John Fountain
Articles

John W. Fountain’s Journal

Nov. 24-25:

Here, 37,000 feet above the earth in a black November night sky, the hum of the United Airlines Boeing 757 reigns steady throughout this cabin of humanity midway between the Atlantic Ocean and Ghana. My thoughts are an almost dizzying array, my heart full as I cross this ocean by air that my ancestors crossed by sea.

As sardined and huddled masses of humanity slavery bound. To sojourn in a strange land to be inflicted with horror and hate over centuries. I imagine the agonizing sounds and scents of fear, evil and blood, even as I sit here pecking on my MacBook keyboard amid the cool air and a cushy seat.

I am the great-great-grandson of a man born a slave. His name was Burton Roy. He was in all likelihood a descendant of West Africa, like many of the African slaves brought to American shores as human chattel.

I am returning to the Motherland as a “free” man, at least not in chains. At least not physically enslaved. And yet, I carry with me the soul’s yearning to taste freedom, to lay down the burden of race, of being Black, the pariah, the N-word. Freedom. This was the soul song of the slave, to taste sweet freedom before the bitter herb of the grave.

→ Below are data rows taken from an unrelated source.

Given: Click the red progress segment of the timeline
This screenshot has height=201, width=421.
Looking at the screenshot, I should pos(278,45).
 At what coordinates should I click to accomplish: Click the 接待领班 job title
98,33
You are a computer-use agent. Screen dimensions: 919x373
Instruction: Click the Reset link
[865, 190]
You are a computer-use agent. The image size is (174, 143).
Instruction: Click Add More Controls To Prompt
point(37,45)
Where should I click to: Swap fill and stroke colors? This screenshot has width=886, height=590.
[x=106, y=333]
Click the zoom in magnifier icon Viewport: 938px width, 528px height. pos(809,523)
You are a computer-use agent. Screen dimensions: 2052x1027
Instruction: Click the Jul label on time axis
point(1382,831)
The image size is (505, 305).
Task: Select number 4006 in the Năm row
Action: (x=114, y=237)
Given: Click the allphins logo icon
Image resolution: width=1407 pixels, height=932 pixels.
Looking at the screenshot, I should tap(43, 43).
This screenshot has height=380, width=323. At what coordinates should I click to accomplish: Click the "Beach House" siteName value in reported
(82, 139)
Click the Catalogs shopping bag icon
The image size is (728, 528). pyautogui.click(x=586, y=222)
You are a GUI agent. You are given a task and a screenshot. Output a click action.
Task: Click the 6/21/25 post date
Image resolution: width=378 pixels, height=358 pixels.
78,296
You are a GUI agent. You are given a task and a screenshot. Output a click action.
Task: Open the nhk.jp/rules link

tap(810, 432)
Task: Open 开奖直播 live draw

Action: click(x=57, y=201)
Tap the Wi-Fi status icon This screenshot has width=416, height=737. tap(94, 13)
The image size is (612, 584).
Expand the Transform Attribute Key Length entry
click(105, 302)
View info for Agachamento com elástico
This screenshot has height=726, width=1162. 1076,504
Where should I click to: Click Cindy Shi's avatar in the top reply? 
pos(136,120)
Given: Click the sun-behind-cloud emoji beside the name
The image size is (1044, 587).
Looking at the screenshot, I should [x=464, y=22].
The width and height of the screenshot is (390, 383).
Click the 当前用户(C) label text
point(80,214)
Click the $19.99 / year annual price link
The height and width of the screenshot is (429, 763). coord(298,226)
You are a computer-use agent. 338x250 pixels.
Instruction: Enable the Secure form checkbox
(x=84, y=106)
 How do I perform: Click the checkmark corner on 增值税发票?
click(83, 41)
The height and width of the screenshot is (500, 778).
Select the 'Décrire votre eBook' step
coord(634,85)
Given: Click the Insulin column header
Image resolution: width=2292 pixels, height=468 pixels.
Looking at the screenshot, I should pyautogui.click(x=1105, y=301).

The descendant of slaves, my blood American and African—my soul and psyche bathed in the cultural waters of deep Afro-Americana, I am struck by the diametrical position of my journey to my ancestors’. But we are bound together, knit in spirit, by our invariable connection to both America and Africa.

Many in this airplane cabin are asleep, the head of the older woman seated next to me bobbing every so often toward my left shoulder. The glare of headrest video screens dot the rows of seats where some passengers snuggle in blankets, our destination still at least six hours away. I cannot sleep, though I am exhausted. So many I’s to dot and T’s to cross to get to this moment and place in time. Ghana’s Top Hits blares in my ears from my headphones—music I began listening to about three years ago as I began the application process for a Fulbright Scholarship. It was a dream in my mind, a wonderful possibility. If I were lucky enough to land one.

A colleague had stopped by my office at Roosevelt University a few years ago and broached the idea of me applying for a Fulbright. I honestly didn’t know much about it. She said she thought I’d be a good candidate. I took Mary Ellen Schiller’s advice with more than a grain of salt and began to investigate. The Fulbright was for young people and also even old heads like me, offering time and resources to research or teach, or both, to immerse oneself in another culture. So I find myself here.

…Thirty-five minutes until landing. A fast flight. Slept some but mostly not much. Anticipation, anxiety, the coolness of the cabin, the journey ahead, butterflies. Fourteen years since I was last here. Much work to do. Sources to find. A journey to make. Questions to ask. Tears to cry.
A baby somewhere in the back cries intermittently, sounding at times like a purring cat. People are awake now, the plane beginning its final descent into Accra. Fasten your seatbelts, put away carry-on items. Here I go… Here I come. Ghana.